LEHRER: The federal government moved on the leadership of organized crime today. Criminal indictments were unsealed against the leaders of New York City's five Mafia families, charging them with running a variety of illegal mob activities from murder to labor racketeering. The five leaders and four others were charged with overseeing the rough stuff as members of a governing body called the Commission of the Cosa Nostra, another term for Mafia. FBI Director William Webster came to New York to announce the indictments and arrests.
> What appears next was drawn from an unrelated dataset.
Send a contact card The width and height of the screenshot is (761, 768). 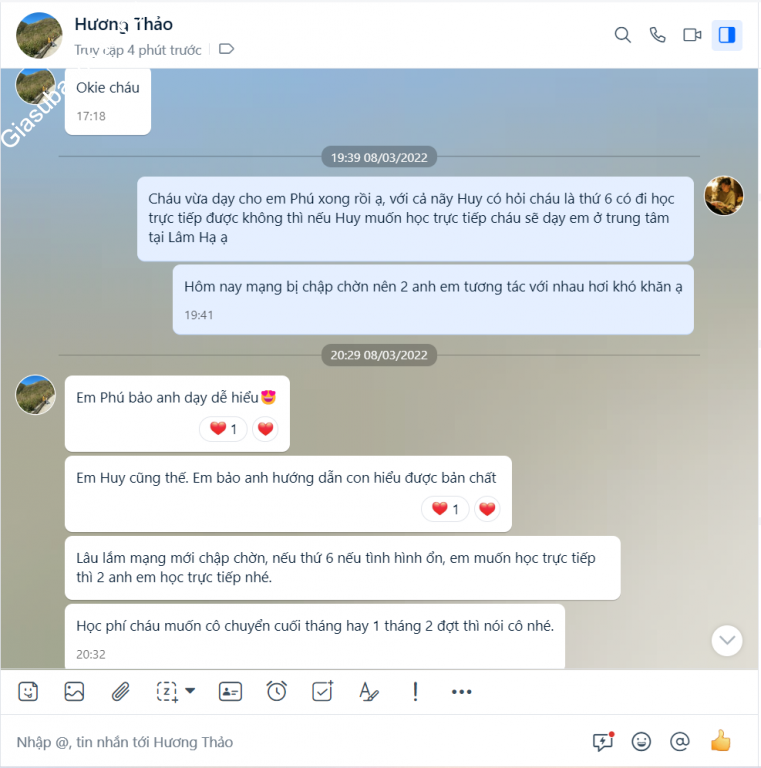coord(230,692)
WILLIAM WEBSTER, FBI Director: We now know this much about the Commission, that it's a governing body separate and distinct from the individual LCN families; that it includes high-ranking members of all five of the New York La Cosa Nostra families; that these La Cosa Nostra families communicate throughout the United States with each other through this commission and occasionally expanded membership; that illegal activities that cross family lines must have the Commission's approval, and that extends to their own in-house discipline, including hits and murders. All the things that help to undo our society are now confronted square on by this indictment, and we are now taking out the top players, and we expect that this code of silence that used to lock up our information about the organized crime is virtually a thing of the past.
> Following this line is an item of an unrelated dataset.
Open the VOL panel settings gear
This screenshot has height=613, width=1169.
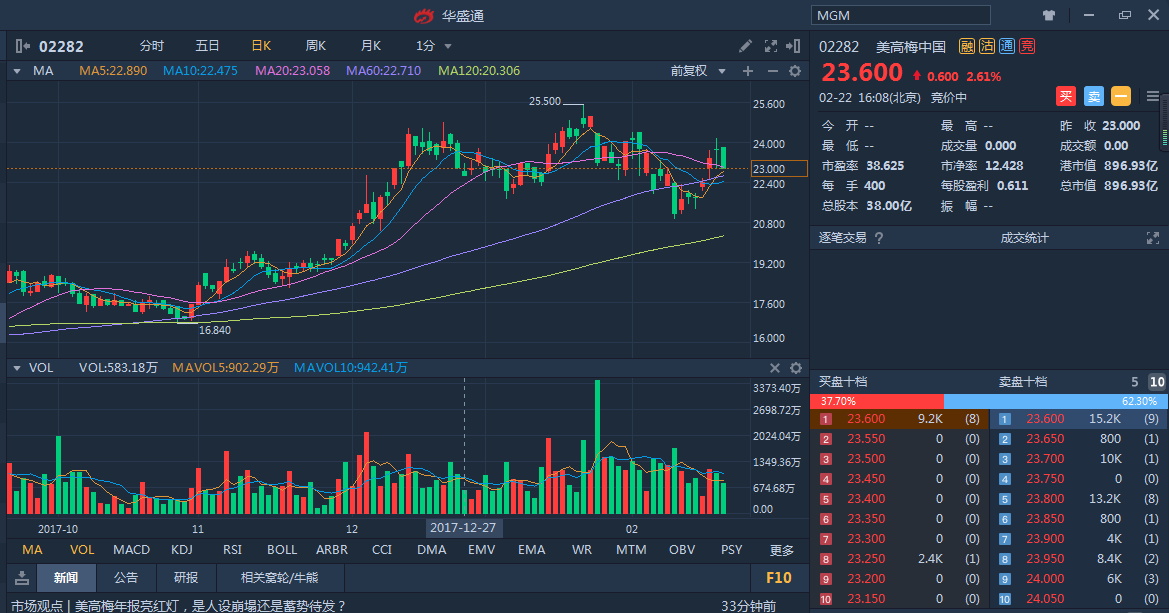(x=796, y=368)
LEHRER: A federal official involved in the investigations will be here for a newsmaker interview right after the news summary. Judy?
WOODRUFF: Top Reagan administration officials made a major pitch to Congress today to approve funding for the MX missile. Secretary of State Shultz and Secretary of Defense Weinberger made a rare joint appearance before a Senate hearing, making the case that the American bargaining position at the upcoming nuclear arms control talks will be seriously weakened if Congress doesn't come up with the necessary financing for the MX, which they refer to as the Peacekeeper. Shultz told members of the Senate Armed Services Committee, "This is no time to cast doubt on our national resolve." Weinberger backed him up.
CASPAR WEINBERGER, Secretary of Defense: We're about to resume negotiations with the Soviet Union in Geneva, seeking significant and mutual verifiable reductions in the strategic arsenals of both sides. As George Shultz has just indicated, a continuing Peacekeeper program is vitally important to our ability to achieve the deep reductions that we see. There are two obvious and very crucial, critical reasons for this. First, if we indicate that we're not going to correct our current deficiencies, the Soviets have virtually no incentive to negotiate seriously. Why should they? Why should they seek to reduce their arsenals if we have signaled that we are going to permit them to maintain and perhaps expand advantages they currently enjoy? And, secondly, if we should halt or slow a program that we ourselves recognize to be critically important, we'll certainly convey, unmistakeably, a message to the Soviet leadership that we lack the will and the resolve to achieve our goals in the world.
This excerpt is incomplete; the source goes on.